* _Страница_:
━━━━━━
Наряду с сочинениями  Вольтера в России выходили и произведения других энциклопедистов. В 60-х – начале 70-х годов на русском языке были изданы: «Дух законов» Монтескье (в переводе протоколиста Сената В.И. Крамаренкова), драматические произведения Дидро (в переводе сенатского канцеляриста И. Яковлева), «Разговоры Фекиона» Мабли (в переводе секретаря Коллегии иностранных дел А. Курбатова) и др. Особое внимание привлекал Руссо; его страстная пропаганда демократических идей, изложенных с подлинным художественным мастерством, нашла отклик у русских читателей. Н.И. Новиков считал Руссо писателем, обретшим «славнейшие в нашем веке человеческие мудрости», а Я.П. Козельский сравнивал его с «высокопарным орлом, который превзошел всех бывших до него философов».

 

4. Масонство

Своеобразной формой идеологического наступления реакции  было масонство, возникшее как антипод  рационализму века Просвещения: разуму противопоставлялась мистика, материалистическому пониманию законов природы – алхимия и кабалистические толкования. Масонство стремилось увести современников от социально-политических вопросов, которые ставили перед ними идеологи молодой буржуазии. Говоря о равенстве людей, масоны переносили это понятие в абстрактный мир; они много рассуждали о гуманности и просвещении, но гуманность ими понималась как «вспомоществование», а просвещение – как средство для воспитания «доброго христианина» и «покорного подданного». На место феодальных норм морали они выдвигали свои столь же реакционные, но по форме более соответствовавшие духу времени.
━━━━━━
* _Представленный материал_:
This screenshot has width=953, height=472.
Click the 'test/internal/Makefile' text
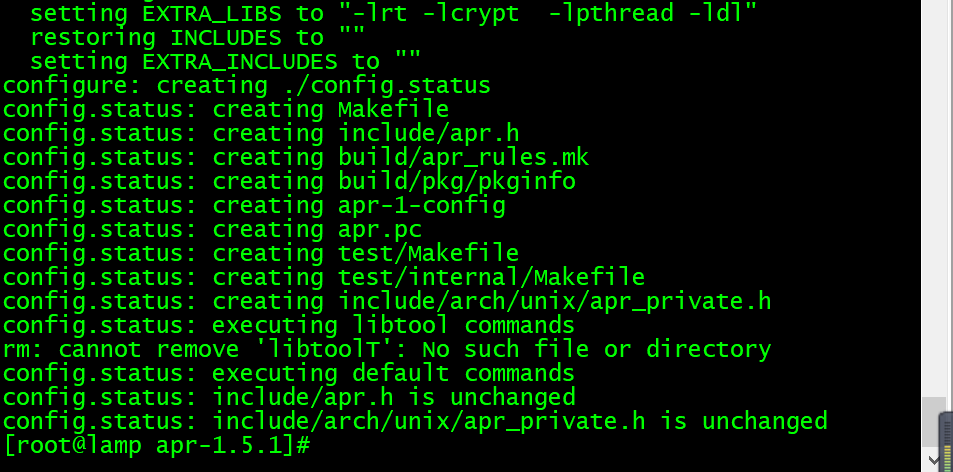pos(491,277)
━━━━━━
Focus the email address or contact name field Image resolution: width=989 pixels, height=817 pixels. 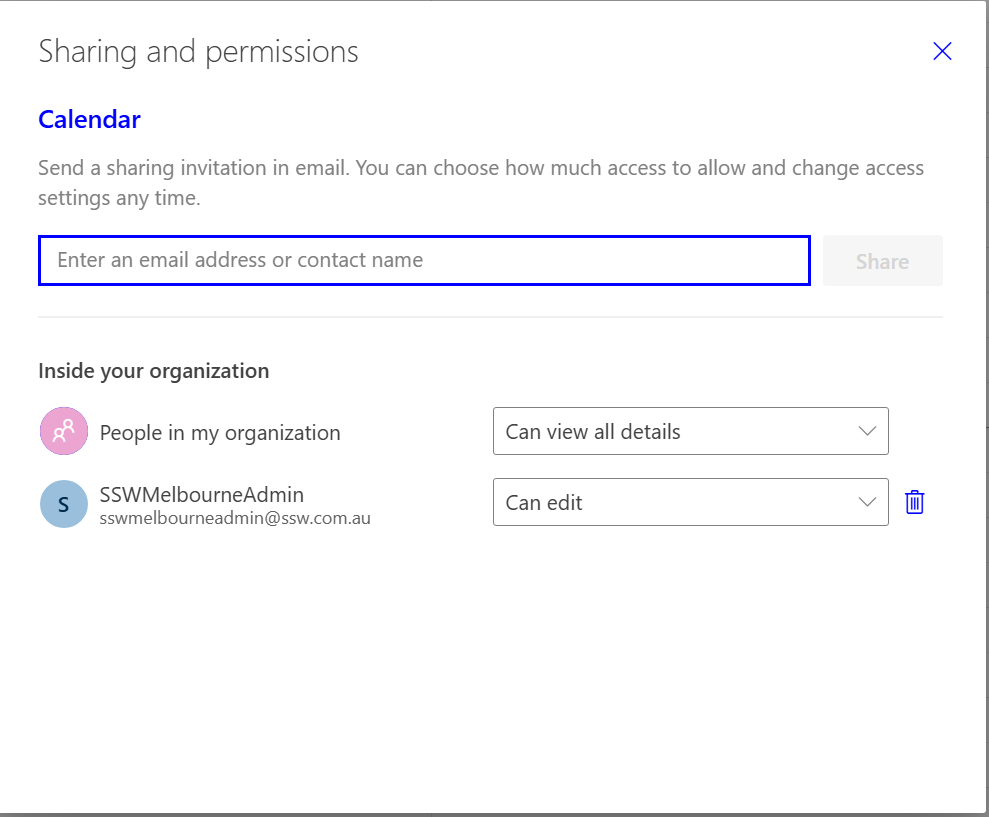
━━━━━━
* _Задания_:
1. Ответьте кратко по тексту о Просвещении и масонстве:
(a) Кто перевел «Дух законов» Монтескье?
(b) С кем Я.П. Козельский сравнивал Руссо?
(c) Что масоны противопоставляли разуму?
2. Продолжите текст о Просвещении и масонстве, начав сразу после его последнего предложения.
Записи — отдельный материал, к тексту о Просвещении и масонстве они не относятся.

* _Ответы к заданиям_:
1.
(a) Протоколист Сената В.И. Крамаренков.
(b) С «высокопарным орлом, который превзошел всех бывших до него философов».
(c) Мистику.

2.
В России масонские ложи приобрели особое значение и силу в 70-х – 80-хгодах, когда в них хлынула широким потоком дворянская интеллигенция. Конечно, притягательной силой для них были не мистический ритуал и не алхимические опыты, а масонское учение о религиозно-нравственном совершенствовании, о послушании и братстве людей всех сословий. Этим они хотели заменить идеи общественного равенства и классового антагонизма, воскрешавшие в их памяти крестьянские волнения. Видный масон тех лет И.В. Лопухин писал в 1780 г., что французские просветители «разум свой соделывают орудием погубления людей... В какое несчастие повергся бы человеческий род, если б удовлетворилось их пагубное желание и если б могли подействовать змеиным жалом начертанные книги их». Тогда, говорит он, крестьяне вышли бы из повиновения и не совершали больше «человеколюбивые дела», т. е. перестали бы производить хлеб для дворян.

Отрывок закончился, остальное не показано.